To answer this, one must calculate the time of flight from there to here and subtract that from the local time.
A photograph of the event would show the local clock reading 12 noon and the distant clock reading 11:55 am.
However, part (b) asks what the distant clock reads there at the same instant as the local clock here reads at 12 noon.
Since, it is stipulated that the distant clock there is synchronized with the local clock here, the answer requires no calculation:  12 noon.
A: In the text immediately above the question Griffiths says:

I belabour this point in order to emphasize that the relativity of simultaneity is a genuine discrepency between measurements made by competant observers in relative motion, not a simple mistake arising from a failure to account for the travel time of light signals.

His point is that when we do Lorentz transformations to switch between different frames the changes in the $t$ and $x$ coordinates of spacetime points are real, and not just because it takes longer to see something that's farther away.
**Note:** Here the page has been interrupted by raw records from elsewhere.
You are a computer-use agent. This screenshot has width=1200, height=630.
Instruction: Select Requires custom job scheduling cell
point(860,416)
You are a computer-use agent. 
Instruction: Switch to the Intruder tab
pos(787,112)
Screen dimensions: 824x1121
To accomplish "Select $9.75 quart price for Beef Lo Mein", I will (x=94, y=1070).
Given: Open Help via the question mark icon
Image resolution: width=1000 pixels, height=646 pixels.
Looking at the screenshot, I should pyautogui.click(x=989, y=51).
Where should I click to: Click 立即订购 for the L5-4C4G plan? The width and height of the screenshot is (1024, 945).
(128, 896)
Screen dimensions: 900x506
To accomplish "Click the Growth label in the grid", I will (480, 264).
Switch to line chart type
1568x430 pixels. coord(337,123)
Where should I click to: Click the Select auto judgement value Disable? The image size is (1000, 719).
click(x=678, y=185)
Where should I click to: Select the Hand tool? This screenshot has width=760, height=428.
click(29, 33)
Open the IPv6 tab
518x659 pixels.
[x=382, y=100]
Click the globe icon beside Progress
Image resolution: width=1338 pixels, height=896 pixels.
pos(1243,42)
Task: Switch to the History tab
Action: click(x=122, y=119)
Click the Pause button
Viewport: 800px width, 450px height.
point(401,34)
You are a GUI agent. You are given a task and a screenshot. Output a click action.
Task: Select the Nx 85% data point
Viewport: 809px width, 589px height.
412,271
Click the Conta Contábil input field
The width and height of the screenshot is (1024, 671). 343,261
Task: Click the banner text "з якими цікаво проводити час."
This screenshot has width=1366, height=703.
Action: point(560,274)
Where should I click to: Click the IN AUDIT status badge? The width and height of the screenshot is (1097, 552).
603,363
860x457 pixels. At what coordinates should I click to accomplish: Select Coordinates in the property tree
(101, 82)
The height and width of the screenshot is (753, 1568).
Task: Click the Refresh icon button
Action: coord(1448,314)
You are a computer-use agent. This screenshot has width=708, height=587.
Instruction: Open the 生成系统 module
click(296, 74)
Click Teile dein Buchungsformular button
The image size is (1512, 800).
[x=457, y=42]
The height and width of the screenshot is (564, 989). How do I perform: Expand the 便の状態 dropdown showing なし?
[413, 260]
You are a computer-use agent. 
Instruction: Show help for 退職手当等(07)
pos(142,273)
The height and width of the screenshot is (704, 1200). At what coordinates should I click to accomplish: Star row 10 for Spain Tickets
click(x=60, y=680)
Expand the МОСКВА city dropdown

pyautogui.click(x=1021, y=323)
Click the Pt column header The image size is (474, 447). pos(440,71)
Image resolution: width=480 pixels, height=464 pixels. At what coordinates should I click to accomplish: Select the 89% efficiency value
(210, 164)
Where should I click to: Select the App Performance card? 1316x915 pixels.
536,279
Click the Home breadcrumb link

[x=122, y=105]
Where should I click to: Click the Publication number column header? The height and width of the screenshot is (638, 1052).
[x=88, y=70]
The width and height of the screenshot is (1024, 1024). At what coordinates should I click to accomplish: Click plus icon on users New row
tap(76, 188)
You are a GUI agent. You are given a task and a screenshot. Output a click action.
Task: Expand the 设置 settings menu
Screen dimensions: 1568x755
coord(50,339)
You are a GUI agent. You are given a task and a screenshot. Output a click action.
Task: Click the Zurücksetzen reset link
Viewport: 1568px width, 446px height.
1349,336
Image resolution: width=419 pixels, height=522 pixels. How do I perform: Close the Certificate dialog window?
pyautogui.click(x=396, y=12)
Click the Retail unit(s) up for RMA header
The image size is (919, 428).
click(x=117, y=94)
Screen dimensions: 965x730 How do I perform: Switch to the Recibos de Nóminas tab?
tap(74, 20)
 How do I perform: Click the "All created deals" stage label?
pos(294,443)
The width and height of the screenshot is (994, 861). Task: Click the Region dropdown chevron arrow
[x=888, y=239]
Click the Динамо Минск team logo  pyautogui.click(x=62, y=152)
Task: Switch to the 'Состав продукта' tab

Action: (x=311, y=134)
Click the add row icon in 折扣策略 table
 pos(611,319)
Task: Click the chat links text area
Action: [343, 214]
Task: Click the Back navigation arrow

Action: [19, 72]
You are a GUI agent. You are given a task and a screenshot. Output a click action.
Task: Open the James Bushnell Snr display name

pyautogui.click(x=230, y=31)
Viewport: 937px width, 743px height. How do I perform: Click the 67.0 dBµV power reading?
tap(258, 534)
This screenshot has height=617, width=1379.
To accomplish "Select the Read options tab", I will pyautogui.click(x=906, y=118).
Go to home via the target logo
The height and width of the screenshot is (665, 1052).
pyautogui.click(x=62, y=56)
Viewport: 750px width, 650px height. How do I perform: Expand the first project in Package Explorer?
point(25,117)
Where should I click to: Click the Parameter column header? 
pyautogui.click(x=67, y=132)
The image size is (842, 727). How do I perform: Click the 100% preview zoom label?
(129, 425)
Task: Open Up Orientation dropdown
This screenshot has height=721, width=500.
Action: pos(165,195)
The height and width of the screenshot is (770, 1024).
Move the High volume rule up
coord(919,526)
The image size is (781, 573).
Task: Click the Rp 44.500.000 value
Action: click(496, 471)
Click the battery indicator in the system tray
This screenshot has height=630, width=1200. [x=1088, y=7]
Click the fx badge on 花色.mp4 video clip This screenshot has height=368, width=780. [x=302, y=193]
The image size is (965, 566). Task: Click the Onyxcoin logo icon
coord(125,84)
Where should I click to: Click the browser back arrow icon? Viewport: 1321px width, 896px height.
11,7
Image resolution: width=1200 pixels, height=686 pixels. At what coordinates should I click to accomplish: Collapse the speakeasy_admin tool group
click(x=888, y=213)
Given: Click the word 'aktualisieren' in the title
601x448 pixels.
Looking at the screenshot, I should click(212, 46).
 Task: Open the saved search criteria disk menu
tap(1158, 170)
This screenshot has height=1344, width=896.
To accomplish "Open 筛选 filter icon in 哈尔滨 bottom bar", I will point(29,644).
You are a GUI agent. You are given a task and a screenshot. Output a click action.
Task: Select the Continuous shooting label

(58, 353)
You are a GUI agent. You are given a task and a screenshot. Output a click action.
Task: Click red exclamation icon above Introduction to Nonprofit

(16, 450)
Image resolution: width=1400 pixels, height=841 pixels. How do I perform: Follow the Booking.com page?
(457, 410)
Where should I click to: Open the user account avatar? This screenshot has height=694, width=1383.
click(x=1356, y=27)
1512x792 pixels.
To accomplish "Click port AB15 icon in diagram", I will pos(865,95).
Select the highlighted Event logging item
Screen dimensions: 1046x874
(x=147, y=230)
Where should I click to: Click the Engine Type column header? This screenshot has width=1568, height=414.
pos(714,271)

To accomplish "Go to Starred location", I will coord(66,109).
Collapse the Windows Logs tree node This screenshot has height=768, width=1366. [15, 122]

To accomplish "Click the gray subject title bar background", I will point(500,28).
Suppose you're standing by your clock when it shows 12:00 and I ask the question "what is the time on the clock 90 million km away right now?". The answer is 12:00, just as it is for a clock 900 or 9000000000 million km away. That's what we mean by the clocks being synchronised. You will see a different time if you look at the distant clocks, but as you've calculated above this is just because of the time taken for the light to reach you. So if you see a different time on distant clocks you know it's not a real difference. Griffiths is taking observe to mean measuring the time and allowing for the time the light takes to reach you.
The reason Griffiths is making  big deal about this is because it's going to turn out that an observer moving relative to you will see different times on the different clocks, but this is not just due to the light travel time. Even allowing for light travel time the clocks really do show different times for a moving observer even when they show the same time for you.